このトピックでは、Alibaba Cloud Elastic Compute Service (ECS) インスタンスにデプロイされた MySQL データベースを例に、DataWorks をデータソースに接続する方法について説明します。
利用シーン
このソリューションは、データソースが次の条件を満たす場合に使用します。
データソースが Alibaba Cloud ECS インスタンスにデプロイされている。
仕組み
同一アカウントおよび同一リージョン
データソースがデプロイされている ECS インスタンスと DataWorks ワークスペースが同一アカウントおよび同一リージョンにある場合、VPC (プライベートネットワーク) 接続を使用できます。DataWorks ワークスペースのリソースグループと ECS インスタンスを同じ VPC にデプロイすることで、ネットワーク通信を有効にできます。
異なるアカウントまたはリージョン
データソースがデプロイされている ECS インスタンスと DataWorks ワークスペースが異なるアカウントにある場合、または同一アカウントでも異なるリージョンにある場合は、VPC (プライベートネットワーク) 接続を使用できます。Cloud Enterprise Network (CEN) や VPC ピアリング接続などのネットワーク接続ツールを使用して、DataWorks リソースグループの VPC を ECS インスタンスの VPC に接続できます。これにより、ネットワーク通信が可能になります。
前提条件
DataWorks がサポートするデータソースが ECS インスタンスにデプロイされていること。
課金
料金は、選択したネットワークプロダクトによって異なります。詳細については、Cloud Enterprise Network (CEN) または ピアリング接続の課金の詳細をご参照ください。

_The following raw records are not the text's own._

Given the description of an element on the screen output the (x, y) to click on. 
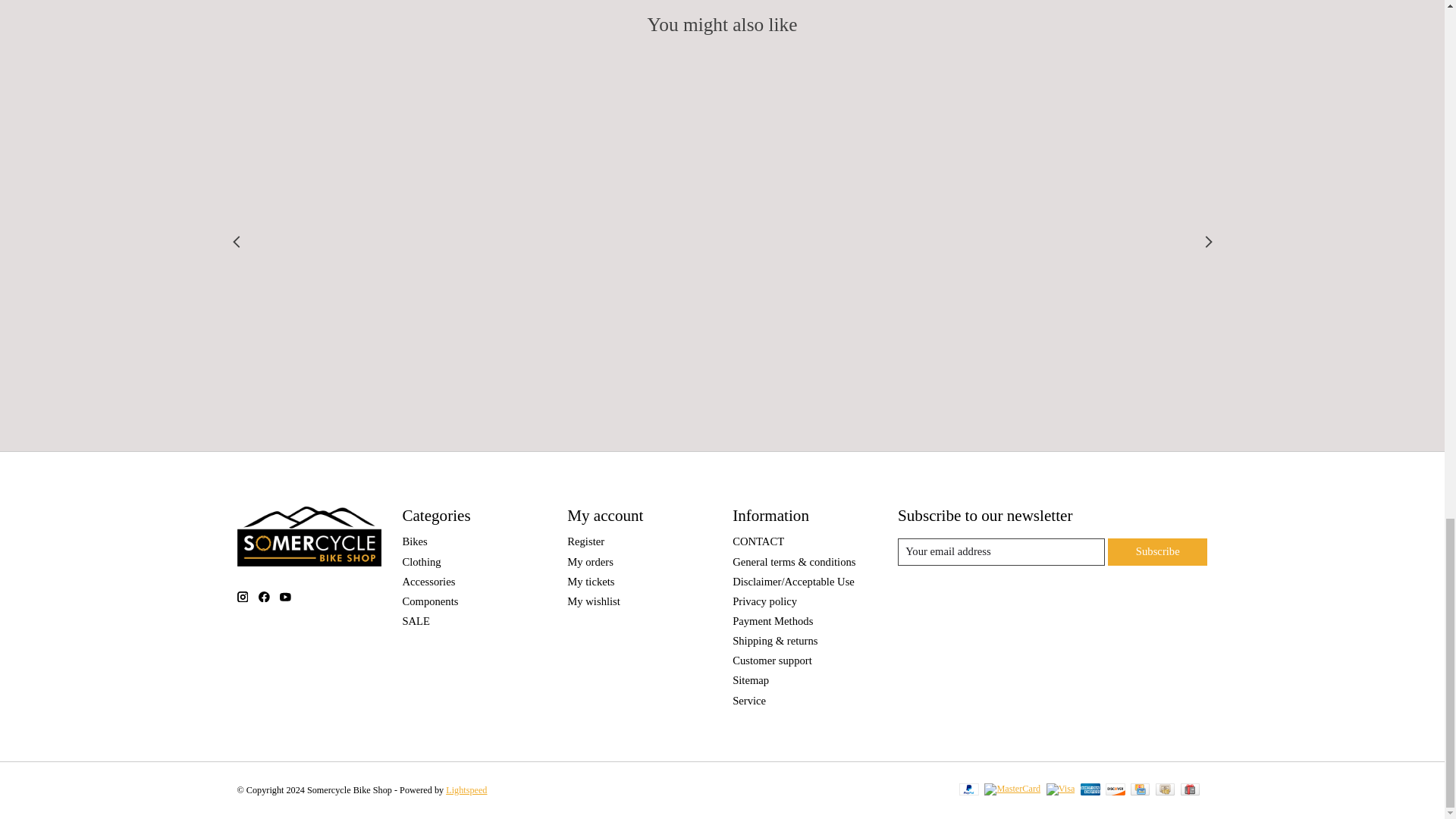
My tickets (590, 581)
Register (585, 541)
My wishlist (593, 601)
My orders (589, 562)
CONTACT (758, 541)
Given the description of an element on the screen output the (x, y) to click on. 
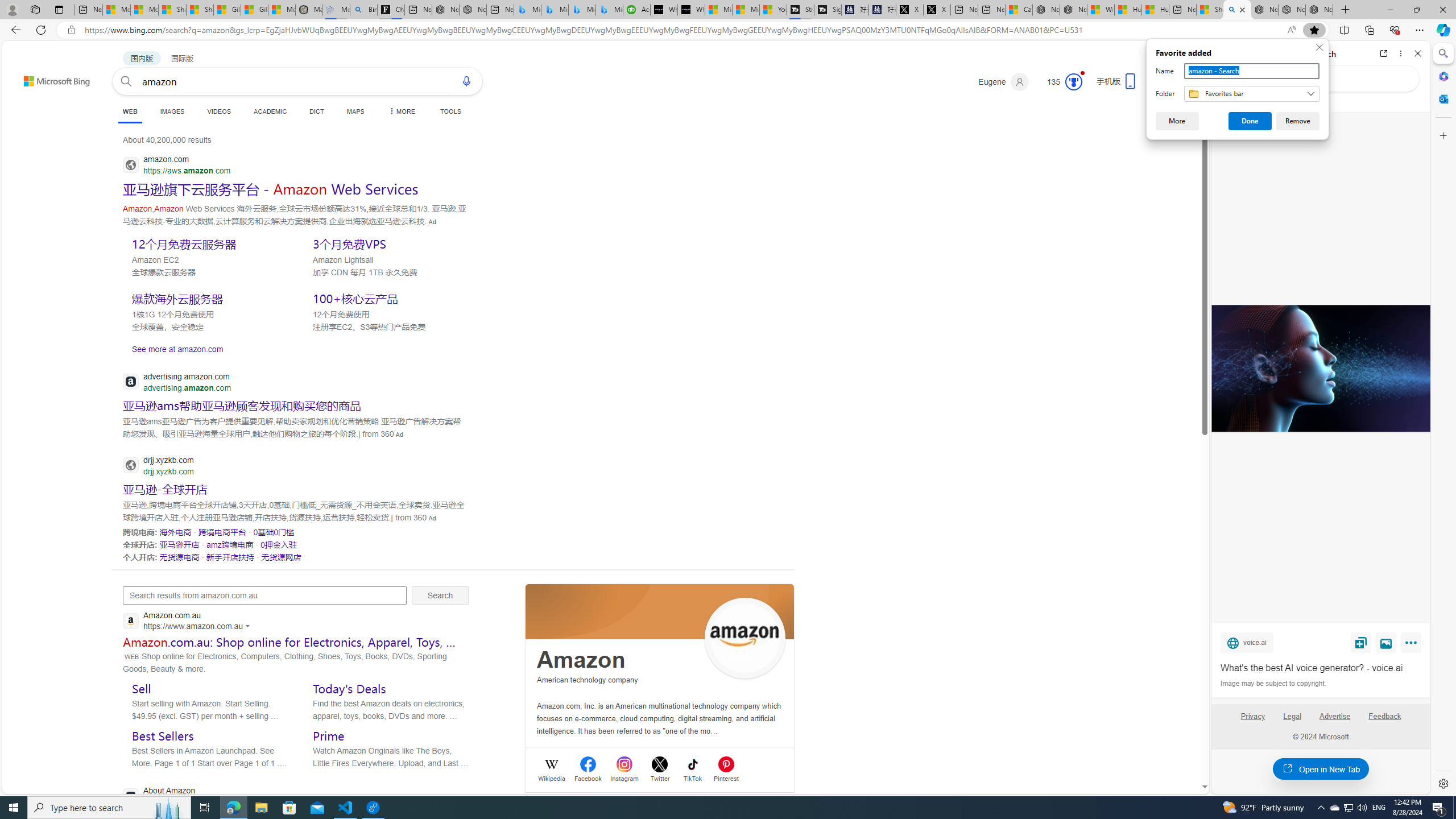
Tray Input Indicator - English (United States) (1378, 807)
WEB (129, 111)
VIDEOS (218, 111)
Image may be subject to copyright. (1273, 682)
ACADEMIC (269, 111)
Pinterest (726, 777)
Search using voice (465, 80)
American technology company (587, 679)
TikTok (692, 777)
Class: medal-svg-animation (1073, 81)
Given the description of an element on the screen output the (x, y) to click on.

ピアリング接続を使用する場合、ECS インスタンスと DataWorks リソースグループが異なるアカウントにあり、かつ同一リージョン内にある場合は料金は発生しません。
ネットワーク構成
以下のセクションでは、中心的なロジックを理解していただくために、一般的な設定プロセスを概説します。詳細な手順については、このトピックの「設定例」セクションをご参照ください。
ステップ 1:基本情報の取得
同一アカウントおよび同一リージョン
データソース側
ECS インスタンスの VPC および vSwitch 情報:
ECS コンソールに移動します。上部のナビゲーションバーで、対象の ECS インスタンスがあるリージョンを選択します。

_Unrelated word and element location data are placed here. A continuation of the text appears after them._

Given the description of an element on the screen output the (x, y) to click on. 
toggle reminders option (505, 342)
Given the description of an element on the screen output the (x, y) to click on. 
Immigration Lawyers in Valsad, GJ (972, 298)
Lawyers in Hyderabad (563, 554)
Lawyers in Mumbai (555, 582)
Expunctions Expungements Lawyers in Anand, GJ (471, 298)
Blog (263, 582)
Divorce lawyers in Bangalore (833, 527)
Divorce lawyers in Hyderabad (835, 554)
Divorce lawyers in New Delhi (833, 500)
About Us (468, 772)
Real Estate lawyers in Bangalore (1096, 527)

左側のナビゲーションウィンドウで、 を選択します。MySQL データベースがデプロイされている ECS インスタンスを見つけ、インスタンス名をクリックして [インスタンス詳細] ページに移動します。
[設定情報] セクションで、[VPC] (この例では
VPC 1) と [vSwitch] の情報を見つけます。
DataWorks 側
バインドされたリソースグループの VPC および vSwitch 情報:
DataWorks コンソールのリソースグループページに移動します。対象のリソースグループを見つけ、[操作] 列の [ネットワーク設定] をクリックします。
対応する機能モジュールで、バインドされている [VPC] と [vSwitch] の情報を表示します。

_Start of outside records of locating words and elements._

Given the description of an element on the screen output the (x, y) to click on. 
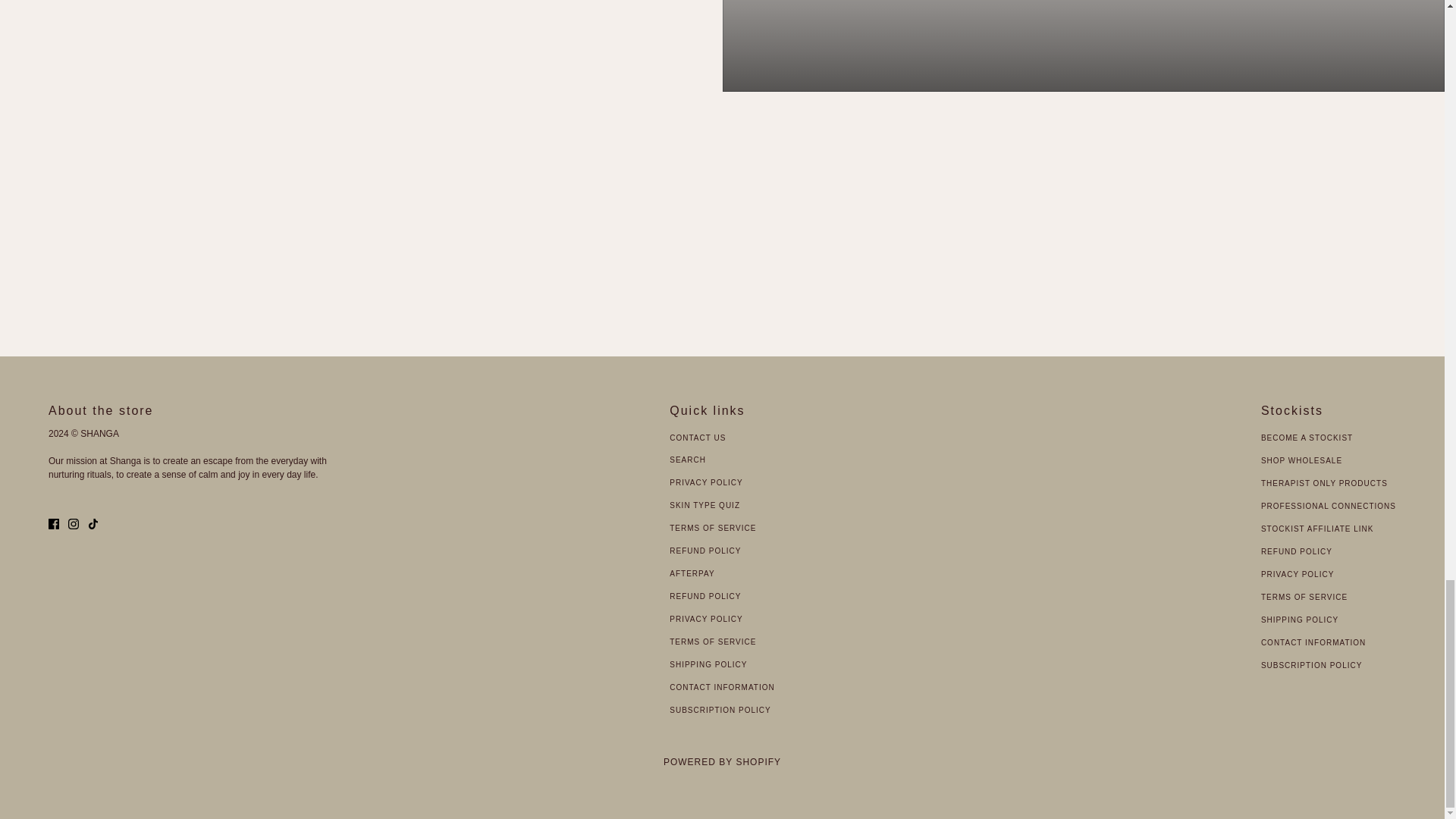
Shop Wholesale (1301, 460)
Therapist Only Products  (1323, 483)
Professional  Connections (1328, 506)
Privacy policy (705, 619)
Stockist affiliate link (1317, 528)
Become a Stockist (1306, 438)
Refund policy (1296, 551)
Privacy policy (1296, 574)
Refund policy (705, 551)
Refund policy (705, 596)
Privacy Policy (705, 482)
Terms of Service (712, 528)
Skin Type Quiz (704, 505)
Terms of service (712, 642)
Afterpay (691, 573)
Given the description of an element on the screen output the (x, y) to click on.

例えば、データ同期のために ECS インスタンス上の MySQL データベースを DataWorks に接続する必要がある場合、[データスケジューリング & データ統合] で、対応する [VPC] (この例では
VPC 2) と [vSwitch] の情報を確認します。
同一アカウント、異なるリージョン
データソース側
リージョン情報:中国 (杭州) リージョンの ECS インスタンスを例として使用します。
ECS インスタンスの VPC および vSwitch 情報:
ECS コンソールに移動します。上部のナビゲーションバーで、対象の ECS インスタンスがあるリージョンを選択します。
左側のナビゲーションウィンドウで、 を選択します。MySQL データベースがデプロイされている ECS インスタンスを見つけ、インスタンス名をクリックして [インスタンス詳細] ページに移動します。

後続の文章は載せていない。